“He remained there till nearly two o’clock in the morning. Then he returned on foot to his hotel. My information is that on his walk back he was whistling to himself, as though in high spirits.”
“But that is surely no extraordinary circumstance!” I remarked. “Did I not tell you that De Gex is as friendly with Sanz as he was with Despujol?”
“I know. But in face of other facts I have learnt, the problem presented is an amazing one.”
As he spoke a tap came upon the door, and a page-boy handed in a card.
“Show the gentleman up,” Rivero said in his broken English.
“Here is someone who will relate some very strange facts. He is my friend Gonzalez Maura, an advocate who practised in Madrid before his appointment to our Consulate here. I called at the Consulate yesterday and saw him, when he related to me some curious facts which I have asked him to repeat to you.
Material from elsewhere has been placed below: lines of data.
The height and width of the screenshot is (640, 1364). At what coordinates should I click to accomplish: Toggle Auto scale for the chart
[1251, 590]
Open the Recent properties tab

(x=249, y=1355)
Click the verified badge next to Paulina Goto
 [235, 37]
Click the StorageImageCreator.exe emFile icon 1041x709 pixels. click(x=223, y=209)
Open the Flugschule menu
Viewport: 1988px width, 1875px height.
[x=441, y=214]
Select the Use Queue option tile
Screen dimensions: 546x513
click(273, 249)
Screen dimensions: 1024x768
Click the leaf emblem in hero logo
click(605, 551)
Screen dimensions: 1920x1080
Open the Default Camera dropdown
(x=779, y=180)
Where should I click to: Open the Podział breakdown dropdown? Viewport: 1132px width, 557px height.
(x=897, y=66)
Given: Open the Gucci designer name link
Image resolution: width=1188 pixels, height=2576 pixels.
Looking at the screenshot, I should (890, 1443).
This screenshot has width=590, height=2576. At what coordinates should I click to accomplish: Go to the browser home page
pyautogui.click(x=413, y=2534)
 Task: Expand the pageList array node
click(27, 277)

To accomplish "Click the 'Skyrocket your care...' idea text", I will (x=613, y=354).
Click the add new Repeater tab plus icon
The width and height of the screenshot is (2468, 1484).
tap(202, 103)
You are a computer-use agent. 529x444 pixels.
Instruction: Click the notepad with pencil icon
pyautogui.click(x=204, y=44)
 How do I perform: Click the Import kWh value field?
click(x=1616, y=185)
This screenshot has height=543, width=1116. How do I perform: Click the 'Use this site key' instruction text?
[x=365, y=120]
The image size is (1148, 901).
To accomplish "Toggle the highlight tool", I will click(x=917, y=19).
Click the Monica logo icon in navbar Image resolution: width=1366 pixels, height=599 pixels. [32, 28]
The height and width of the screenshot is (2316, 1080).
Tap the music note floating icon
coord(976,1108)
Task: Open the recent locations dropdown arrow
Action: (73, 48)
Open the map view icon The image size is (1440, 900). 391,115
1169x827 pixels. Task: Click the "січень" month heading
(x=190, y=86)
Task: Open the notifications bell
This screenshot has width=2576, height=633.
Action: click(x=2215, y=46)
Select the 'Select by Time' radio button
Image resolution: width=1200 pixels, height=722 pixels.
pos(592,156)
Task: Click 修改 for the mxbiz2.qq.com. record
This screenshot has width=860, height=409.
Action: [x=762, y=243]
He is here for that purpose.”
A few moments later the page-boy ushered in a middle-aged, well-dressed, black-bearded man who bowed elegantly when we were introduced.
“Now, my dear friend,” exclaimed Rivero, when we were all three seated. “Will you please tell Mr. Garfield what you explained to me yesterday.”
“Certainly. I merely tell you what I know,” he replied in very fair English. “It is like this. Before I left Madrid I was very friendly with a country lawyer named Ruiz Serrano, who lived at Valladolid. For some reason the late Count de Chamartin took a great fancy to my friend, and constituted him his legal adviser, an appointment which brought him in quite a large income. To the lawyer of a great financier fees are always rolling in. The Count naturally took Serrano into his confidence and told him how, years ago, he had married the daughter of an Englishman in rather humble circumstances, living in Madrid. A daughter was born to them, but later he divorced his wife, who died soon afterwards, and then he married a lady of the Madrid aristocracy, the present widow. Apparently he made a will leaving the whole of his fortune to his daughter by his first wife—save for a small annuity to his second wife—and according to the will, on the death of his daughter the fortune was to go to his trusted partner, your English financier, Mr. Oswald De Gex.”